Rocca inaugura tre case della comunità ad Ariccia, Ciampino e Genzano
Rocca inaugura tre case della comunità ad Ariccia, Ciampino e Genzano
Questa mattina, sotto un cielo sereno che sembrava celebrare il rinnovamento, Francesco Rocca, presidente della Regione Lazio, ha inaugurato tre nuove Case della Comunità nella Asl Roma 6. Accompagnato dal direttore generale Giovanni Profico, ha tagliato il nastro per le sedi di Ariccia, Genzano e Ciampino. Non si tratta solo di nuove aperture, ma di un atto di rinascita: edifici storici, custodi di memorie sanitarie, tornano al servizio dei cittadini con funzioni potenziate e integrate.
A Ariccia, il cuore pulsa nell'ex Ospedale Spolverini, icona della sanità locale fin dai primi del Novecento. Rinnovato con cura, questo spazio accoglie oggi un ventaglio completo di servizi: Cup, centro prelievi, ambulatori specialistici, diagnostica e telemedicina. Non manca il Punto Unico di Accesso, l'ambulatorio infermieristico, l'Unità di Continuità Assistenziale e l'Infermiere di Famiglia e di Comunità. Tutti i Medici di Medicina Generale del territorio operano qui, rafforzando il legame con la popolazione. Collegato funzionalmente al reparto di cure fisioterapiche – un'eccellenza nazionale da oltre un secolo – l'ex Spolverini si afferma come polo centrale, con spazi dedicati alle associazioni e un'integrazione fluida con i servizi distrettuali. È un ponte tra passato glorioso e futuro innovativo.
Analogo spirito anima la Casa della Comunità di Genzano, ospitata nell'ex Ospedale De Santis, chiuso nel 2018 ma ora restituito al territorio. I cittadini, che ne furono protagonisti nella costruzione, ritrovano un patrimonio rivitalizzato. Qui operano Cup, centro prelievi, ambulatori specialistici, diagnostica, telemedicina, Punto Unico di Accesso, Unità di Continuità Assistenziale e ambulatorio infermieristico. I medici di famiglia sono presenti, e presto si aggiungerà un Ospedale di Comunità in fase di completamento. Questo rafforza l'offerta sanitaria locale, trasformando un simbolo di perdita in opportunità di cura.
A Ciampino, la struttura sboccia nel Distretto Sanitario, epicentro dei servizi territoriali. Attivi Cup, centro prelievi, ambulatori specialistici, diagnostica, ambulatorio infermieristico, Punto Unico di Accesso, servizi sociali, Unità di Continuità Assistenziale e Infermiere di Famiglia e di Comunità. L'integrazione con i servizi distrettuali crea un ecosistema coeso, dove la prossimità diventa sinonimo di efficacia.
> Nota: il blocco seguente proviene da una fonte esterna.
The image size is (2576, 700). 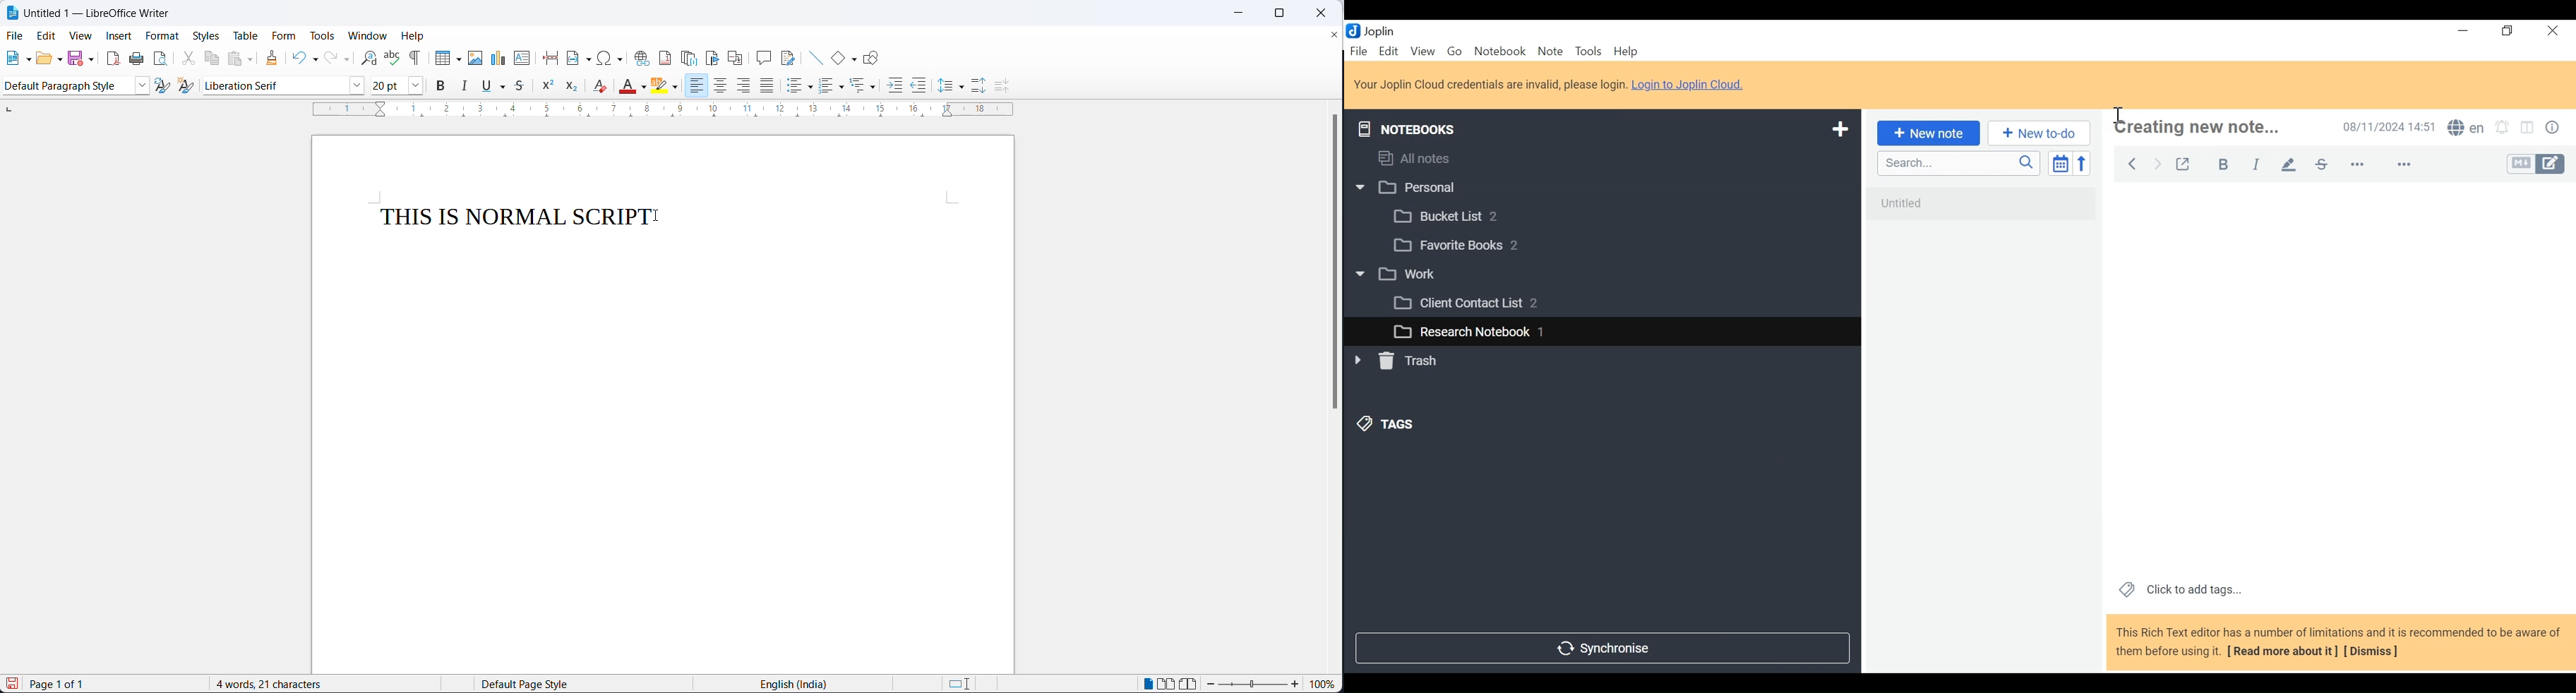 What do you see at coordinates (2059, 162) in the screenshot?
I see `Toggle sort order field` at bounding box center [2059, 162]. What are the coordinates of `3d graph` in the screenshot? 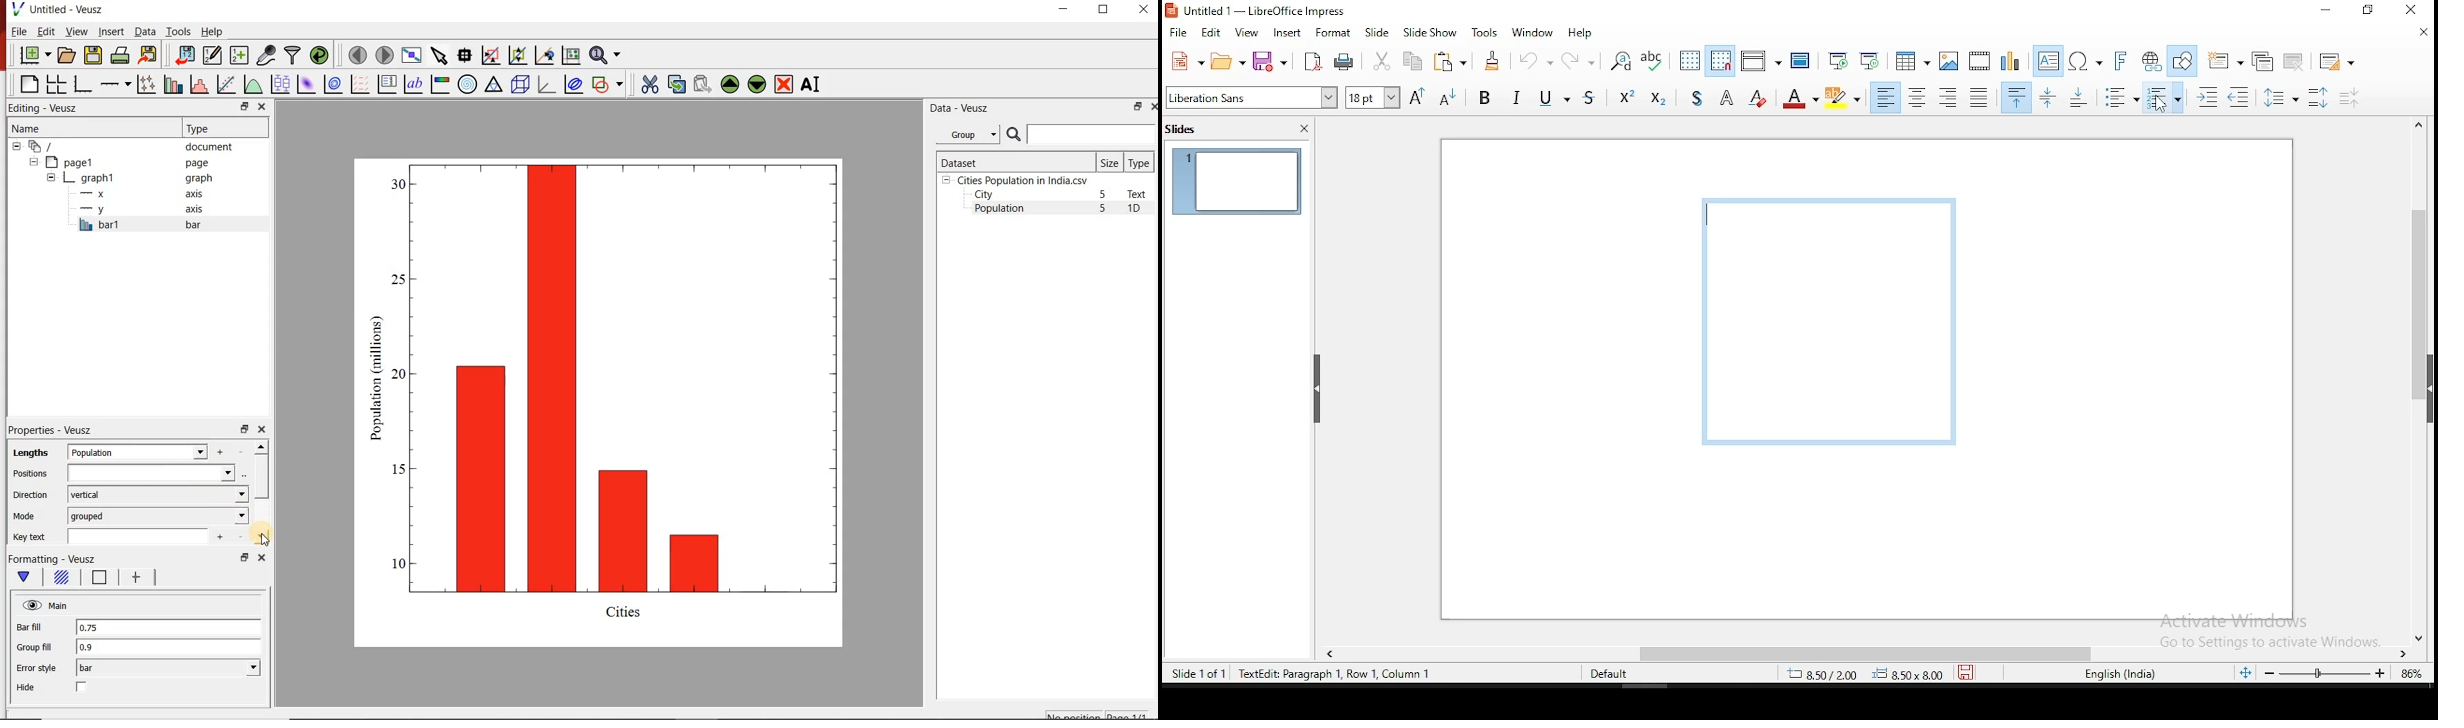 It's located at (546, 84).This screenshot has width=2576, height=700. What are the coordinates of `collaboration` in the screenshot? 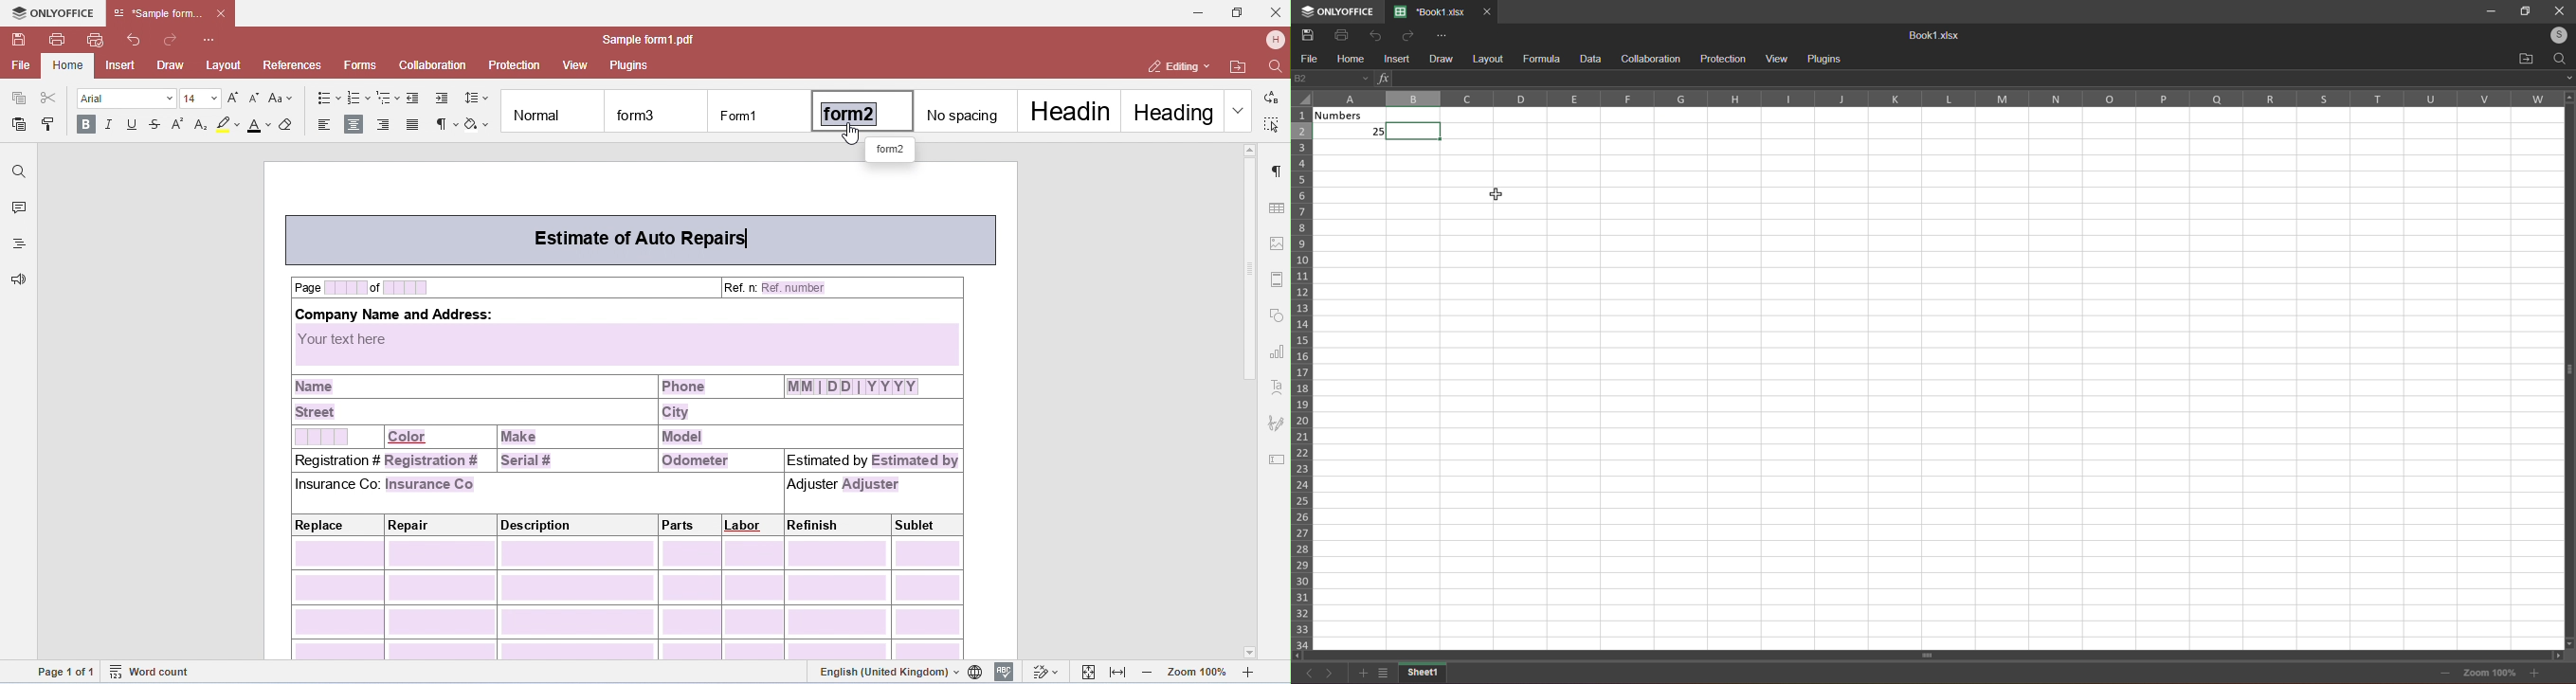 It's located at (1650, 58).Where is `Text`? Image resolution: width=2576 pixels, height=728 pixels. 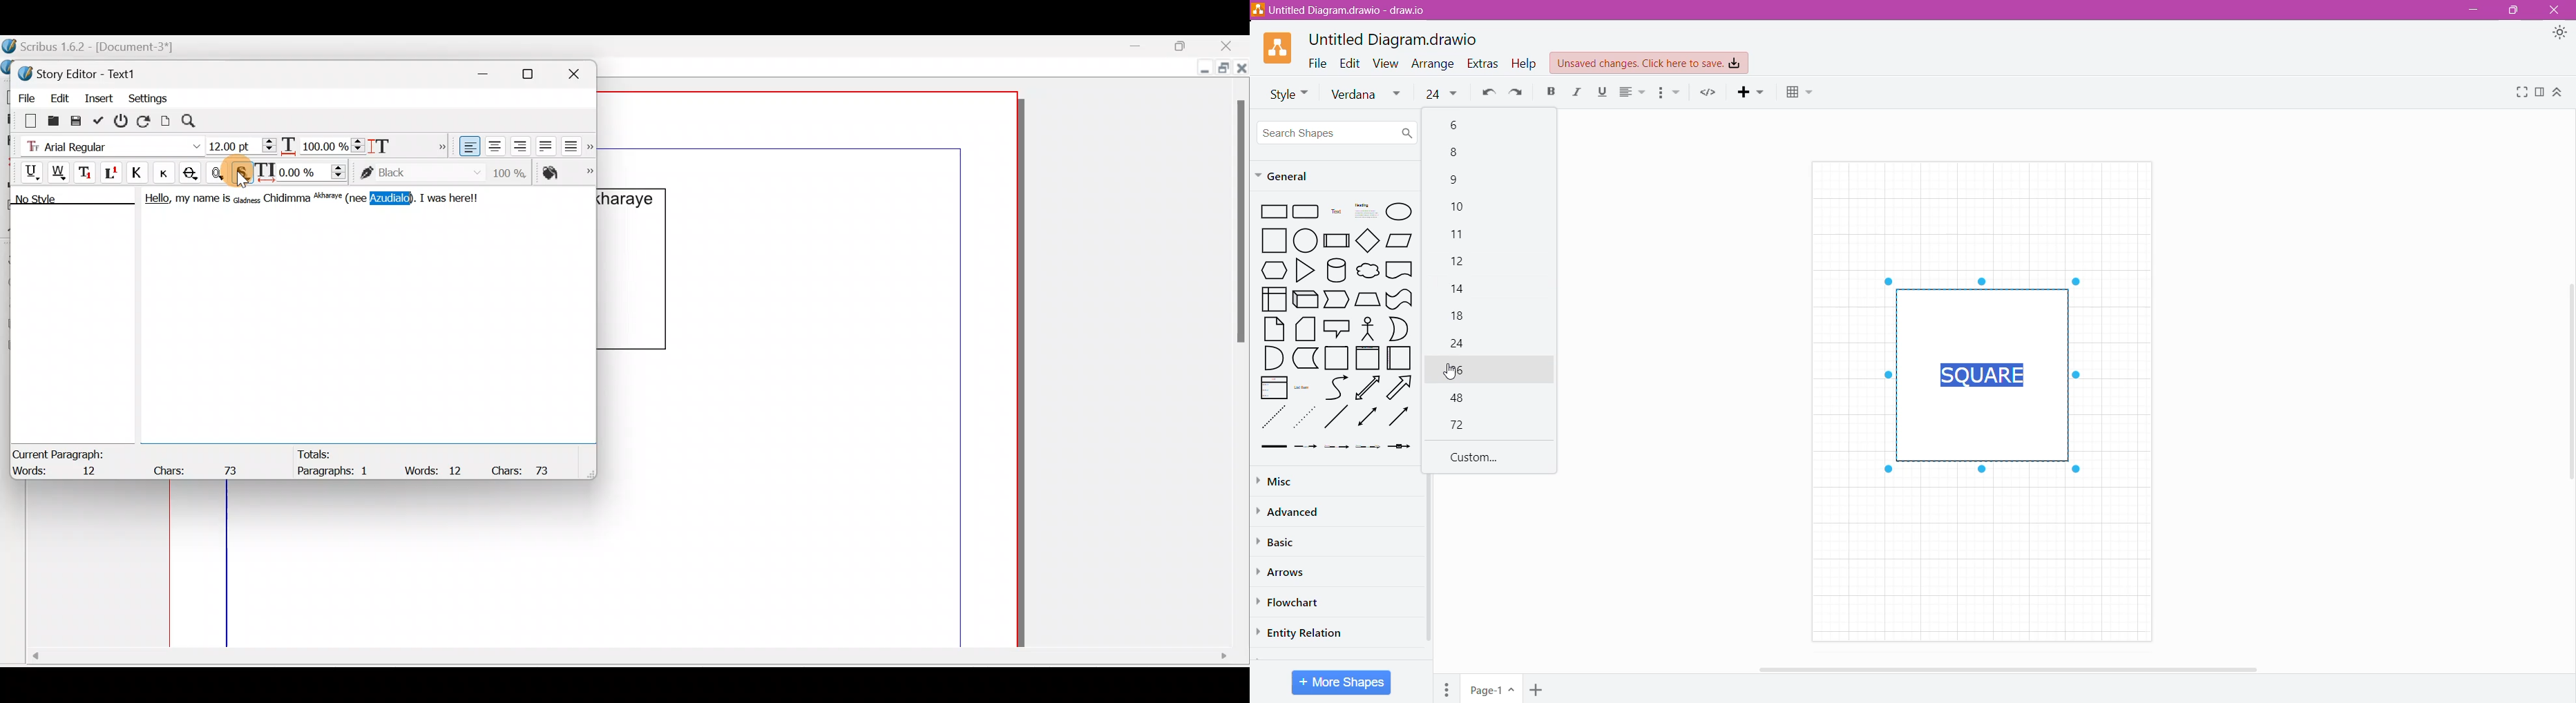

"Non inauguriamo solo nuovi servizi", ha sottolineato Giovanni Profico, "ma restituiamo valore a luoghi che incarnano la sanità pubblica dei nostri territori". Francesco Rocca ha aggiunto: "Oggi avviamo queste tre Case della Comunità. Ho autorizzato 370 assunzioni per la Asl Roma 6, per completare gli organici. Continuiamo su tutta la Regione, senza eccezioni". Parole che echeggiano un impegno concreto, dove la sanità non è un'astrazione, ma un tessuto vivo, intrecciato alle storie delle comunità.